# Addressing labeling annotation errors in COCO-2017 through model output inspection and mistakenness

# COCO-2017 Book Label Problems

The COCO-2017 validation set contains numerous incorrect "book" annotations. Objects like shelves, desks, album covers, and kitchen equipment are mislabeled as books.

## Root causes

`Human Annotation Errors`: Crowdworkers made mistakes when annotating objects, often confusing rectangular items with actual books or labeling whole stacks or shelves of books as 'book'. 

`Vague Guidelines`: The original annotation instructions lacked precise guidelines about what constitutes a book versus other flat, rectangular objects.

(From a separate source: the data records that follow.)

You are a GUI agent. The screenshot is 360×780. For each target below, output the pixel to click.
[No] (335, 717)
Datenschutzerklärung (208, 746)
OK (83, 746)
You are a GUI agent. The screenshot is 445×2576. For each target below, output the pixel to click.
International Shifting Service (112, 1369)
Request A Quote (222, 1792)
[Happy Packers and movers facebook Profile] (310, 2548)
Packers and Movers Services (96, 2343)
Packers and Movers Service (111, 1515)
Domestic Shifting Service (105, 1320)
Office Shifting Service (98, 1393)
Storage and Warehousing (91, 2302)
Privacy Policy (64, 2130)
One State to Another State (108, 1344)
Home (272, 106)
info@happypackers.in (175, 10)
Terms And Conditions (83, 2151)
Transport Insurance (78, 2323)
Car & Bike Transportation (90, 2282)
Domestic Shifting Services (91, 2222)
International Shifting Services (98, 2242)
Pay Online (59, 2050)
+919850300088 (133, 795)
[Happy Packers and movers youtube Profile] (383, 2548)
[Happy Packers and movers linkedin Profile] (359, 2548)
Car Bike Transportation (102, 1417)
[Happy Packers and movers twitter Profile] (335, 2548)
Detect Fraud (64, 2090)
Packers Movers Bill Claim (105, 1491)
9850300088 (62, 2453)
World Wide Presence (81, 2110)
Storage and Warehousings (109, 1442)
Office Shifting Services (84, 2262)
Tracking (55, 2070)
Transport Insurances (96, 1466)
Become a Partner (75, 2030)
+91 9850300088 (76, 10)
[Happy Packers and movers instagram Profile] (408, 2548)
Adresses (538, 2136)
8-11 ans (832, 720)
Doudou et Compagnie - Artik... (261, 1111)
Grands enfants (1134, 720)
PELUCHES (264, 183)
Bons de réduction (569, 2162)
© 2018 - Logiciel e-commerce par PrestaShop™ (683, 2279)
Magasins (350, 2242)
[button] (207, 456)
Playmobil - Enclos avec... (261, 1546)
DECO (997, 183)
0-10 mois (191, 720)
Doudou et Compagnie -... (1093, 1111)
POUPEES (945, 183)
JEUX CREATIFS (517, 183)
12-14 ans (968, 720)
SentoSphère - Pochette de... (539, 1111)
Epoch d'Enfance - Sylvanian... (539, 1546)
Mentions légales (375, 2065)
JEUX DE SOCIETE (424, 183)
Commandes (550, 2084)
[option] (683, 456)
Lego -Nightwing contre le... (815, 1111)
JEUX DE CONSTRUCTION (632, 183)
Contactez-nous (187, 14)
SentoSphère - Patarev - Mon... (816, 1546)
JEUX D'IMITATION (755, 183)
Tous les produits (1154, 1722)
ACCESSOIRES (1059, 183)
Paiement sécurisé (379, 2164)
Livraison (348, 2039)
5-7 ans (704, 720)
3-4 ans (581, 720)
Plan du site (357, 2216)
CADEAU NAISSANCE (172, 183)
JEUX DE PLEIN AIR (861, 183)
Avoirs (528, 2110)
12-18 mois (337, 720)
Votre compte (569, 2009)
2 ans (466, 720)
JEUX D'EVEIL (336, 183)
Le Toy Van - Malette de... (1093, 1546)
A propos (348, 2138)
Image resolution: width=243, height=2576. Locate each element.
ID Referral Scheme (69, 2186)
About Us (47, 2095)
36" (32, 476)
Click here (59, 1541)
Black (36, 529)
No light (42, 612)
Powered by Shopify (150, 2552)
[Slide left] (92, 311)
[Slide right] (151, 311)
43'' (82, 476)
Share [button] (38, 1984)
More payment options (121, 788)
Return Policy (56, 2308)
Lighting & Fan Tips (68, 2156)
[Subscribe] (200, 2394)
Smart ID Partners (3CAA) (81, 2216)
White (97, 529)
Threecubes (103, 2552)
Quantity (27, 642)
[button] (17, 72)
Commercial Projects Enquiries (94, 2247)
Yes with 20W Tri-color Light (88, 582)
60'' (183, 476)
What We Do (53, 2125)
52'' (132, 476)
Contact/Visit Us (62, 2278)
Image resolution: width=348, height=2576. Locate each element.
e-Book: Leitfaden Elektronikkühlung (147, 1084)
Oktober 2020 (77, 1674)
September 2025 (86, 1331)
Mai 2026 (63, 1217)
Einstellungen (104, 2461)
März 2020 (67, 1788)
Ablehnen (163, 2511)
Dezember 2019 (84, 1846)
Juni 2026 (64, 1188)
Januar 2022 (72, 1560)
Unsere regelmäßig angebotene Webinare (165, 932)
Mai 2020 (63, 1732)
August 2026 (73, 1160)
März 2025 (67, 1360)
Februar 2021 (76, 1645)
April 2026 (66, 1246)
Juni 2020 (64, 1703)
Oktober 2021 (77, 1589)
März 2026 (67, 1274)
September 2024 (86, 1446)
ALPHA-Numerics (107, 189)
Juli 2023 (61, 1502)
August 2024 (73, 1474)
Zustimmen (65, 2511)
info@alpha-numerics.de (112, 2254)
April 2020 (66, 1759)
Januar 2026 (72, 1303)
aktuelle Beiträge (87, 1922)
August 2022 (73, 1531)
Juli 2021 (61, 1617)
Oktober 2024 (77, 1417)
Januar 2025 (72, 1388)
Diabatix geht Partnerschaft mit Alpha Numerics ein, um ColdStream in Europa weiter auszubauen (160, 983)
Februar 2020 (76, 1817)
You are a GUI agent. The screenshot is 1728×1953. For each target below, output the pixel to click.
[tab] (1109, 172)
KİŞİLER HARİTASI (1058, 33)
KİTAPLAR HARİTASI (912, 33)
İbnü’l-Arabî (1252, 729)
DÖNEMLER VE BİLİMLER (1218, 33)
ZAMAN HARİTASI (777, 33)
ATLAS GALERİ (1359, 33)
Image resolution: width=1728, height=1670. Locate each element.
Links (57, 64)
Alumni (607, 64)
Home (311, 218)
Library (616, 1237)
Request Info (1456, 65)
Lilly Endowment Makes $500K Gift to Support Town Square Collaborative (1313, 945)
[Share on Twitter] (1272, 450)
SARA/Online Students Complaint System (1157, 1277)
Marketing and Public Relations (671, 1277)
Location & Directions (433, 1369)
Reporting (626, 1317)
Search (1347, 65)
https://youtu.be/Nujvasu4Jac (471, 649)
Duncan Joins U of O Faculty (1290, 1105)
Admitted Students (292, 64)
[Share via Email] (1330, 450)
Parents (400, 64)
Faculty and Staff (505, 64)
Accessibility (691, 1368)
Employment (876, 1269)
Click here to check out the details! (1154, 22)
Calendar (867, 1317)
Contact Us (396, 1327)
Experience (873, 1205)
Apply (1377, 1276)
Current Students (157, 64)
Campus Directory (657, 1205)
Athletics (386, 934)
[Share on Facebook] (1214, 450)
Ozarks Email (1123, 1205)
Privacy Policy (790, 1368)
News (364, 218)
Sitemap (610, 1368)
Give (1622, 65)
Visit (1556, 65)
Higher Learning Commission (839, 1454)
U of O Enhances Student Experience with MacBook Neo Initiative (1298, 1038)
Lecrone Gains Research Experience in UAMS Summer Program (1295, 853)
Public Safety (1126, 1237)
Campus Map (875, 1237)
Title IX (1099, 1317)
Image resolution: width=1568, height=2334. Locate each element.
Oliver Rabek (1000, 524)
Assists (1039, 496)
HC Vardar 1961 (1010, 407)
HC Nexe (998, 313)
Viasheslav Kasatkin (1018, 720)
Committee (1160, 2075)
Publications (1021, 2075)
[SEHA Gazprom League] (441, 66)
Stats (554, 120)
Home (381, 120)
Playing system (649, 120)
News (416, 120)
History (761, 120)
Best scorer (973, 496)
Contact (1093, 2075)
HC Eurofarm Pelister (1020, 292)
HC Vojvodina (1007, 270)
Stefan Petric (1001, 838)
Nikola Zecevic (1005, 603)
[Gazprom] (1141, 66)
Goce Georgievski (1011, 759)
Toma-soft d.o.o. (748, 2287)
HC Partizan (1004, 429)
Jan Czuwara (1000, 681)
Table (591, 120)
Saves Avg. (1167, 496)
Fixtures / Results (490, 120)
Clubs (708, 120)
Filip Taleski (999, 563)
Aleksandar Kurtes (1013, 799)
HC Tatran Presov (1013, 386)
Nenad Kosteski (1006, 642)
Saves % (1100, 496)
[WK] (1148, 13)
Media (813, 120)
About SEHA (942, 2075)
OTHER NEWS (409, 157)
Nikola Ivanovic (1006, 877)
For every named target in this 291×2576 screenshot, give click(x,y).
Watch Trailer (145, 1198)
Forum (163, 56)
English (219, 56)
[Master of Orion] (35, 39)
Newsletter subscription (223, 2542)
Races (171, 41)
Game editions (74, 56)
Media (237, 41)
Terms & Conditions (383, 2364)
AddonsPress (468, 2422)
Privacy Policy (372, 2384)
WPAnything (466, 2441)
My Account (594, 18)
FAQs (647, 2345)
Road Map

`Quality Control Gaps`: Many errors passed through the review process, particularly for less distinctive object categories.

These mislabeled annotations create systematic bias in the dataset. Models trained on this data learn incorrect associations, leading to reduced performance on detection tasks.

![](https://raw.githubusercontent.com/andandandand/practical-computer-vision/refs/heads/main/images/books_ground_truth.png)


## Using models to relabel 

We can use automated verification methods to identify and correct suspicious annotations based on object shape, context, and visual features. FiftyOne's [mistakenness](https://docs.voxel51.com/tutorials/detection_mistakes.html) metric provides a great starting point. 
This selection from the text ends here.